Quince Jelly
Author: 
Recipe type: Breakfasts
Prep time: 
Cooking time: 
Total time: 
Serves: 6–8 pots
 
Ingredients
  • 1.8kg/4lb quinces
  • preserving sugar
Method
  1. Wash the quinces and chop into pieces, but don't peel or core them. Put into a very large, heavy-based saucepan (or two large ones if you don't have a very large one) and cover with 3.5/122fl oz cold water. Cover with a lid and bring to the boil over a high heat, then turn the heat down to low and leave to simmer for an hour, until the fruit is tender.
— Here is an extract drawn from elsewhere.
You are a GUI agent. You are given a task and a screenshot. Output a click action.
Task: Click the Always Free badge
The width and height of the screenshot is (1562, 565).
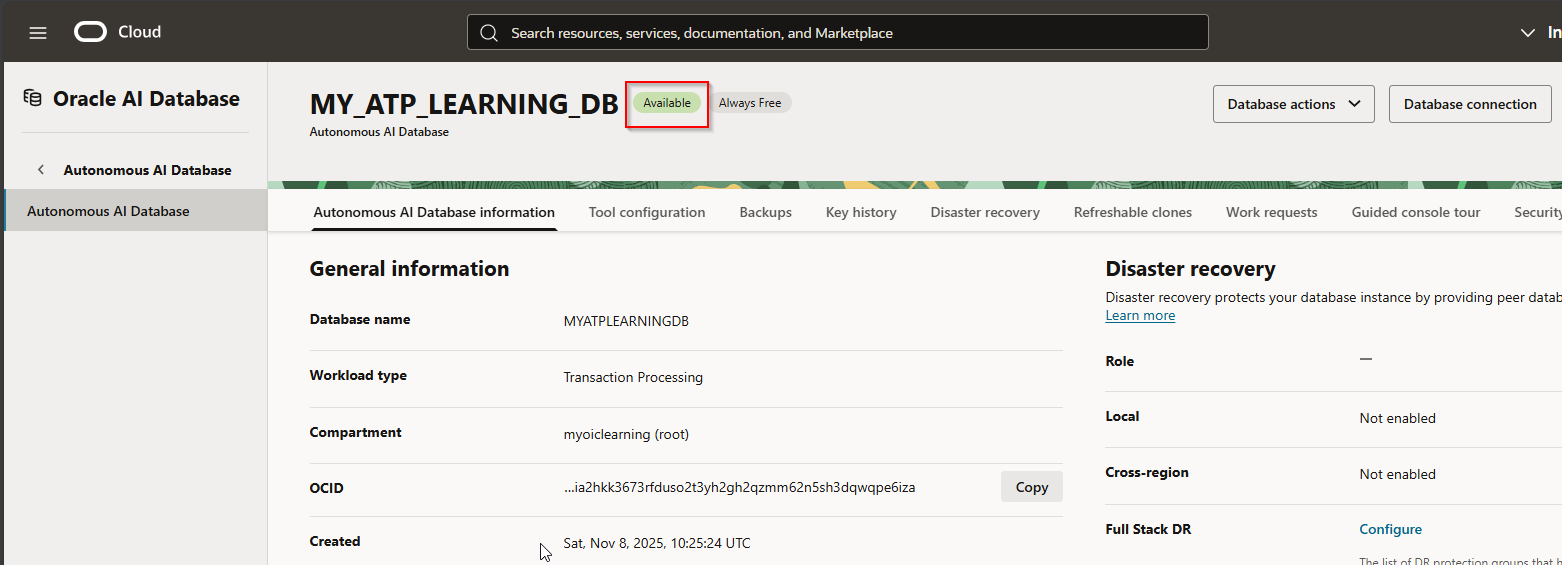[x=750, y=103]
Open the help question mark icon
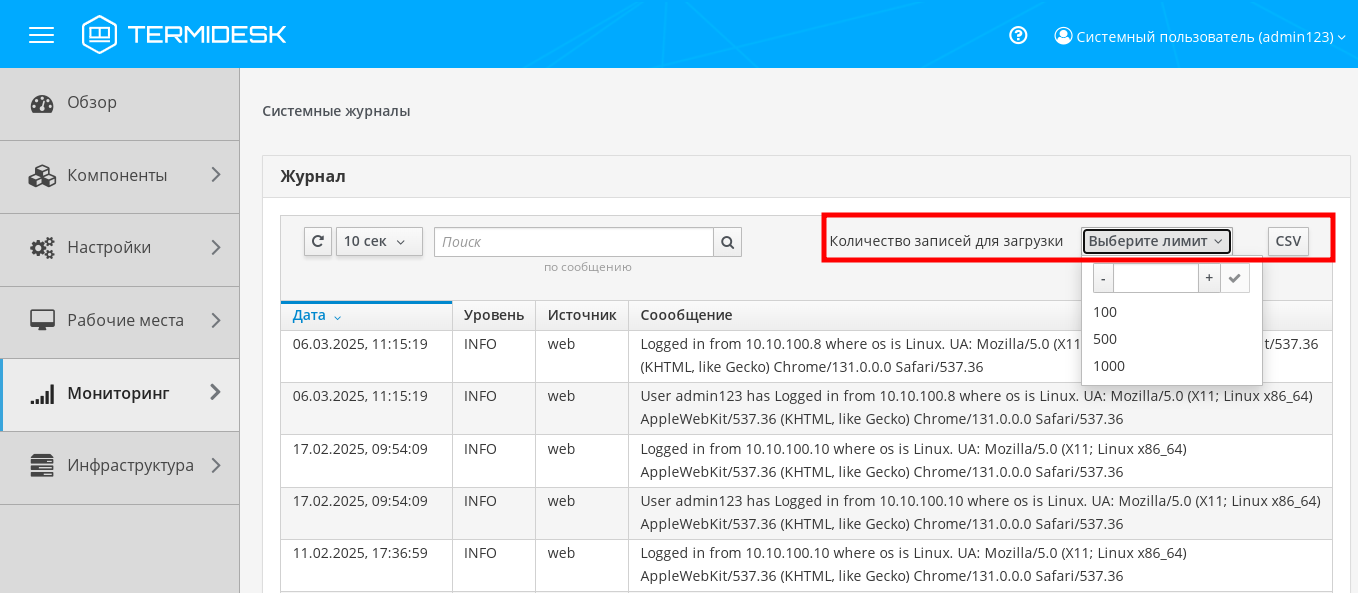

  2. Roughly mash the fruit with a potato masher. Place a large muslin over a large bowl and carefully ladle or pour the fruit into the muslin. Tie the ends and secure the muslin, then attach it to a hook and leave, to allow the liquid to drip through the muslin into the bowl. Leave for at least 3 hours, preferably overnight, then remove the muslin and discard the pulp. (Don't be tempted to squeeze any remaining juice out of the pulp as this will turn the jelly cloudy.)
  3. Measure the liquid and weigh out 500g/1lb 2oz for each 600ml/20fl oz of liquid. (I used 2kg/4lb 8oz as I had 2.4l/84fl oz of liquid.) Bring the liquid to boil in a clean, very large, heavy-based saucepan over a high heat. Add the sugar and bring to the boil again, stirring the sugar so that it doesn't stick to the bottom of the pan. Leave to simmer over a medium heat until bubbling and it has reached setting point. (To test, spoon a small amount onto a cold saucer and if it starts to wrinkle when you put your finger on it, it's ready.) Remove any scum from the surface and discard. Pour the liquid into sterilized jars and leave to set.